Back on topic. So I met with one of my child's teachers. Yeah, imagine the joy I'm feeling. It's been a crap school year for him. And then I think, Hey! It's been a fuckin' crap school year since the 5th grade. Kid has had to learn too soon too many lessons of life. Child and I don't talk about it often; how many ways can you say the same thing afterall. That's right, we don't like the excessive talky talkiness for the sake of talking. If you know us, we L-O-V-E to talk but we don't like to talk about stupid shit. How to explain.... Well DUH!! I have left my husband of 15 years who has been my best friend for 19. It is painful, it makes me cry just thinking about it. But once I tell you that we are splitting up and I've moved out....there's really not a whole helluva lot else to say. I can talk-talk-talk-talk about the shit that happens regarding the see-chee-a-shun but how many ways can you say I TOLD MY HUSBAND TO TAKE A FLYING FUCK. Duh!! If that doesn't make sense then, well, kiss my ass! So child and I talked blah blah blah that his attitude in class, oh my god I'm bored already!

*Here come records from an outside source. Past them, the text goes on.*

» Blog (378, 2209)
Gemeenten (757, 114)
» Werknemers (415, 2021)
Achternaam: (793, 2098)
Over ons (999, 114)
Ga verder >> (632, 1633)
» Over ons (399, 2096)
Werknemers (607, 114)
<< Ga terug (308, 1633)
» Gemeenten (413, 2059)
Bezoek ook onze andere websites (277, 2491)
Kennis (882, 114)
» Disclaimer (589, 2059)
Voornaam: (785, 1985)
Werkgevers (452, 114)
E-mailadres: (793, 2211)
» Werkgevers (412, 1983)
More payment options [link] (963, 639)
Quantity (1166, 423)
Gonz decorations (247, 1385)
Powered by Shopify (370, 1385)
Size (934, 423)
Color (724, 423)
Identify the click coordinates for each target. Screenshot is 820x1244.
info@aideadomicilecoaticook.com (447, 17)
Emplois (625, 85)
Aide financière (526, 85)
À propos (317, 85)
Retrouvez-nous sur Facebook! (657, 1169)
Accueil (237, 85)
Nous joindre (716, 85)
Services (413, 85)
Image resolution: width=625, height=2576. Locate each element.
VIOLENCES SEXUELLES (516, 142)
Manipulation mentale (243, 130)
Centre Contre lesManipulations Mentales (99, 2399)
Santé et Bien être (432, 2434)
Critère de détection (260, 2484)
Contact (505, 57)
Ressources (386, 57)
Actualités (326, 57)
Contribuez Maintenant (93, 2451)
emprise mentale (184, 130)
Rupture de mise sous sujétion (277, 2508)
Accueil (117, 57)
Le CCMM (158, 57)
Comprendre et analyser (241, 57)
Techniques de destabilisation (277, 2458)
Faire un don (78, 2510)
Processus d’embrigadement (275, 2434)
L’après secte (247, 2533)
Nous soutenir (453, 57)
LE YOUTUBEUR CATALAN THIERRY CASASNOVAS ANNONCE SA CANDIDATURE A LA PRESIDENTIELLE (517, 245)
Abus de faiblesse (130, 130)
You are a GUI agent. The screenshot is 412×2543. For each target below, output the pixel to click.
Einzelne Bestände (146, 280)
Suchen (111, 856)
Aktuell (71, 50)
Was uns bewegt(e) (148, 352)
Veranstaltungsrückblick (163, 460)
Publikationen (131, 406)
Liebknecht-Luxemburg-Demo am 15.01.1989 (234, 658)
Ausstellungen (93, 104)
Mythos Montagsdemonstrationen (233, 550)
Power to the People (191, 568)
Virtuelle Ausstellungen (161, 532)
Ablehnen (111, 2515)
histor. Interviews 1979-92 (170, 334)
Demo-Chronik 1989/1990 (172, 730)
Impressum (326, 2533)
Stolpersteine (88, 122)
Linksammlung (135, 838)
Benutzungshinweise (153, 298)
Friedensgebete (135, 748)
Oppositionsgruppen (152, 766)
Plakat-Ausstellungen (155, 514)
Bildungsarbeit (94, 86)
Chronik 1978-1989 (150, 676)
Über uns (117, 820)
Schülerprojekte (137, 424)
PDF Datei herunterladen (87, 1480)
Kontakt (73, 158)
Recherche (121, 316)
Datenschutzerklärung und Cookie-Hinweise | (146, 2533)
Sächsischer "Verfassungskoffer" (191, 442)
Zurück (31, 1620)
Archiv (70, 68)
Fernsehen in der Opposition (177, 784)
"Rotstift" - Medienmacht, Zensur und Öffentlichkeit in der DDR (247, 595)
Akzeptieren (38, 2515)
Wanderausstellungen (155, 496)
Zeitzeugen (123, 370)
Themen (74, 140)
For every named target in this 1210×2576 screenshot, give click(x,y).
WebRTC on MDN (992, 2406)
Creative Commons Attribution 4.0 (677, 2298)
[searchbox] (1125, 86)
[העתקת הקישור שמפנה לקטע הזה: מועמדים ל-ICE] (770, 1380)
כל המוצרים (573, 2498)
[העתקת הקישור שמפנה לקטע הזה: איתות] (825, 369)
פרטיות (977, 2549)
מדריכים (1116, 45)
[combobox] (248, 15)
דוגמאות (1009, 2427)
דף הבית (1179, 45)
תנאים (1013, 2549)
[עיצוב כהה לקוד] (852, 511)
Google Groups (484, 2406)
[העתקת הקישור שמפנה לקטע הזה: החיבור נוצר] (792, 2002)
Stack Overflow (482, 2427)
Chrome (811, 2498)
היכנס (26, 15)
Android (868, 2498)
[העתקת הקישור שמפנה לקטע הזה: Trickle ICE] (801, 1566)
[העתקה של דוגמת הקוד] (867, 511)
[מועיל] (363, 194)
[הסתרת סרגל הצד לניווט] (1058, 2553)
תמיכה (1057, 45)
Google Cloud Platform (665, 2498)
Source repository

Have not had sex in some time. Just sayin. Used to having a lot of sex. A lot. Of sex, that is. Not so much anymore. Is this what being a nun feels like? Can you go crazy from lack of sex? That would be a shame. sad-sad-sad. I would like to have sex. A lot. Of sex, that is. I have someone I would like to have the sex with. But since I am not married to that person... did I mention I haven't had sex in a while? Does lack of sex make you stupid?